Nietzsche -- Human, All Too Human II The Wanderer 109
[Der Schatz der deutschen Prosa 109. Der Schatz der deutschen Prosa. — Wenn man von Goethes Schriften absieht und namentlich von Goethes Unterhaltungen mit Eckermann, dem besten deutschen Buche, das es gibt: was bleibt eigentlich von der deutschen Prosa-Literatur übrig, das es verdiente, wieder und wieder gelesen zu werden? Lichtenbergs Aphorismen, das erste Buch von Jung-Stillings Lebensgeschichte, Adalbert Stifters Nachsommer und Gottfried Kellers Leute von Seldwyla, — und damit wird es einstweilen am Ende sein.]
that is nietzsche's list of important books and -- i have read the eckermann, the stifter, some of the lichtenberg, not the jung-stilling, and not the keller, but something else by keller. and the question is this: why not green henry, why the people of seldwyla.
but stifter.
st martin's summer. indian summer. aftersummer. late summer. the time now: late august, september...
i don't know what it is. i tried to read something else after i read some stories by stifter, but just couldn't. not ready for something new. but why is it so gripping. i found even things (not a lot at all) i don't like in stifters's writing but this doesn't stop me being gripped by it. all the other books, new books i bought, somehow didn't feel right and so i thought, well i have some more stifter here, i can read this just as well, so i subjected myself to witiko and it is just as gripping and just seems to get better and better. (a lot of people think that witiko is even more boring than indian summer.)
why. what is this particular stifter experience: so many people complain about stifter there is nothing going on, all that harmony and all those good people, utter boredom they say... etc also stifter maybe not the first writer you associate with nietzsche. but how he influenced them all.... for instance bernhard's woodcutters and stifter's story Der Hochwald, other instances bernhard referd to him...and how bernhard writes to h spiel about stifter, compares him with wittgenstein...

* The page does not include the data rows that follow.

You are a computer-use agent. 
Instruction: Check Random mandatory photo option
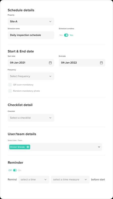10,91
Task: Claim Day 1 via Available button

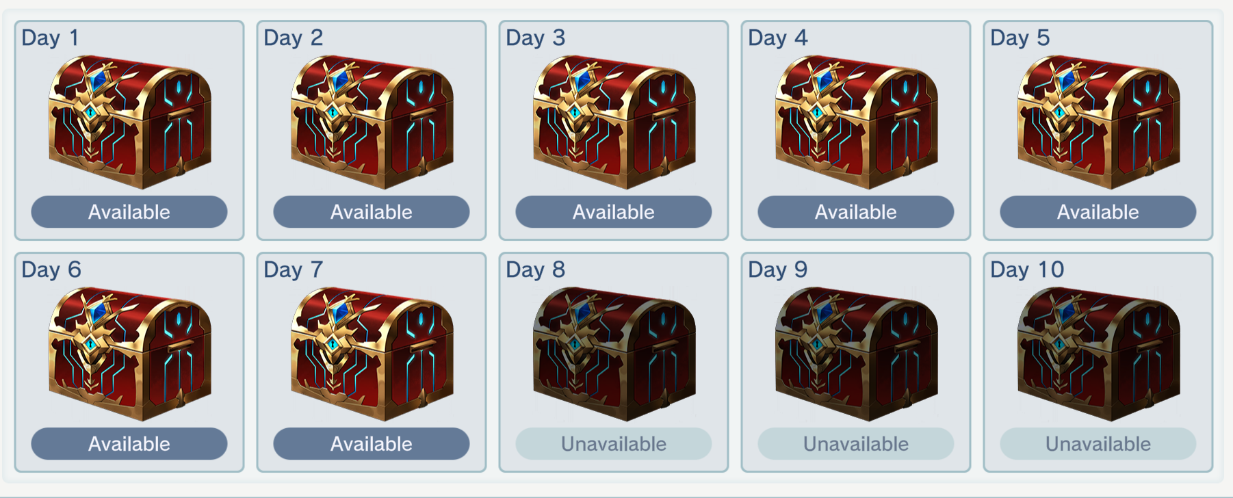Action: (x=129, y=212)
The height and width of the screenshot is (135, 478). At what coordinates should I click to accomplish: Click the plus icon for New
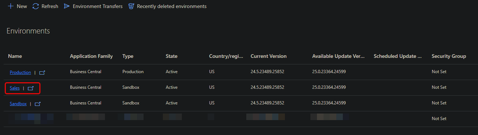11,6
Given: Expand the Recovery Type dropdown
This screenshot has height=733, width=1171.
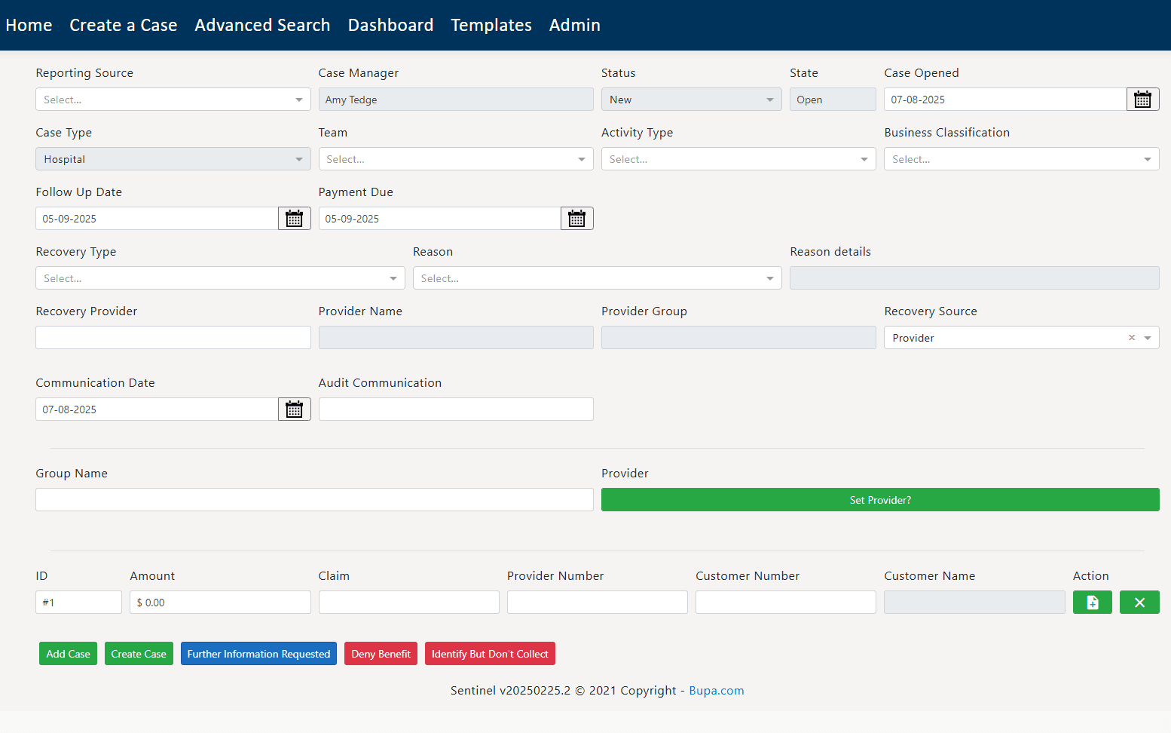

it's not beauty - or not just beauty alone, because it's beautiful too -- it's something more, the decisive thing more. the ineffable that creates significance. the innermost in indian summer: i looked and searched for something, anything inner, for something that was far beyond lines and colors, that was bigger than those things and yet had to be able to be created by (way of) lines a colours...
time and length:
some disposition, personal preference: i like boring things and which made me wonder why generally i prefer reading the long book. the first 200 pages just to get used to it all. long books require time, no shortcuts are possible. the security there is always enough time to unfold things. nothing too abrupt. the time things also need in real life and in this sense --
to abstract from the personal preference: stifter has created his own time. not so much created time as in how people were, act, what they wore etc. but how things happen. you get thrown -- not thrown, immersed rather -- into this stifter world. some inner force in the writing to be slow. this happens then that. and then you read it and see what goes on and it's sort of some kind of journey into the innermost but not without neglecting the outer world, predominantly nature, but also people, feelings... all the things that can get mocked so easily. and witiko it seems is the application of the education of the lad of indian summer in reality, but to say this would deny the reality of everything that goes on in indian summer, so this is wrong... reality -- difficult word. the application of t
what stifter called das sanfte Gesetz the gentle law, from the preface to Bunte Steine, a law that preserves and guides humans just like the law of nature preserves the world. they can't be thought independently of each other. these are quiet and incessant laws and noticable only in singular expressions and silently animating the soul: a life of justice, simplicity, restraint of oneself, prudence, being active in one's own surrounding, admiration of beauty, love of close people...
thinking like the wood is from witiko...he asks the girl whether he might be able to hear her sing when he comes back, she replies: might do, if you think and sing like the wood. i was exulted he says, and he can't sing, but he says he can think like the wood....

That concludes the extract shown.